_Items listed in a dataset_
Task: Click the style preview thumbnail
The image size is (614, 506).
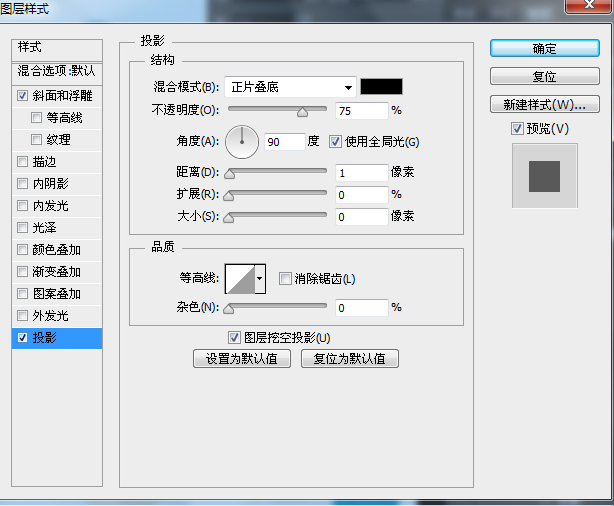Action: [544, 175]
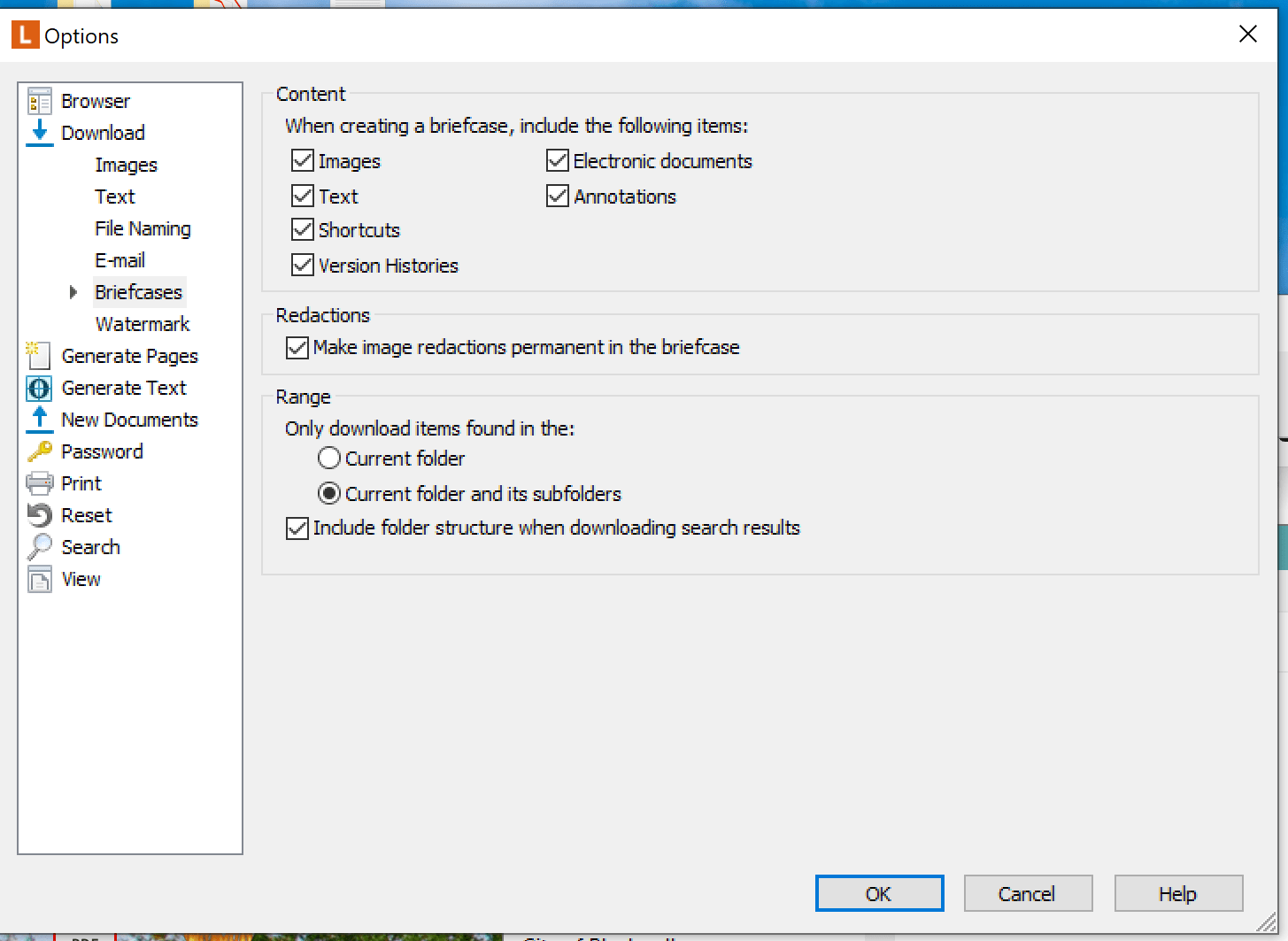The image size is (1288, 941).
Task: Select the Search magnifier icon
Action: (39, 546)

_Required action_
From the entries above, output every line exactly and omit any image.

_Finished exercise_
Task: Click the style preview thumbnail
The image size is (614, 506).
Action: [544, 175]
The image size is (1288, 941).
Task: Select the Search magnifier icon
Action: (39, 546)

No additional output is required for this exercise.